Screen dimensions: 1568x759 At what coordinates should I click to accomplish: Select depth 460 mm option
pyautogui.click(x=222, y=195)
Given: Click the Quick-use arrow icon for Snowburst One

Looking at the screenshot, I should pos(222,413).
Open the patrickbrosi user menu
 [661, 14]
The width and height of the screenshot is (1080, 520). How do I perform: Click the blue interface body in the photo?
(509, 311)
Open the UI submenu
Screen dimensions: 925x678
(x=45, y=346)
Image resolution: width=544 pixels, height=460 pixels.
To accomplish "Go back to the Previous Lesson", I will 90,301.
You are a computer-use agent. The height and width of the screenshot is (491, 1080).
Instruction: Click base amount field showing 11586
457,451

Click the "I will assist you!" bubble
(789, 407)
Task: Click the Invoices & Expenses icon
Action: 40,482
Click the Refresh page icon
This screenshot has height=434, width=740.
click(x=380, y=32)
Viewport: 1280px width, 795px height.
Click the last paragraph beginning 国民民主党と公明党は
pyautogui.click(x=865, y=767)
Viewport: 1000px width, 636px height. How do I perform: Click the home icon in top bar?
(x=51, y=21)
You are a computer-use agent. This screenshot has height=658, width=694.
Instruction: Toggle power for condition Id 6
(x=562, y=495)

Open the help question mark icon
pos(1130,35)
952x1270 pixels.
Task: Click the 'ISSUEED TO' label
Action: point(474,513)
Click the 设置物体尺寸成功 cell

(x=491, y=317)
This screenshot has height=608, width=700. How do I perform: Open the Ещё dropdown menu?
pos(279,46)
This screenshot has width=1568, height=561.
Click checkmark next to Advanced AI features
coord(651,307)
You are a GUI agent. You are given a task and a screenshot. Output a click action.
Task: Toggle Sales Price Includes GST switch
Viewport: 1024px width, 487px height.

· · · · · · ·

WHAT IS NEEDED:
If the string "computer" appears in a line of the entries, report the line.

EXERCISE RESPONSE:
You are a computer-use agent. The height and width of the screenshot is (491, 1080).
You are a computer-use agent. This screenshot has height=658, width=694.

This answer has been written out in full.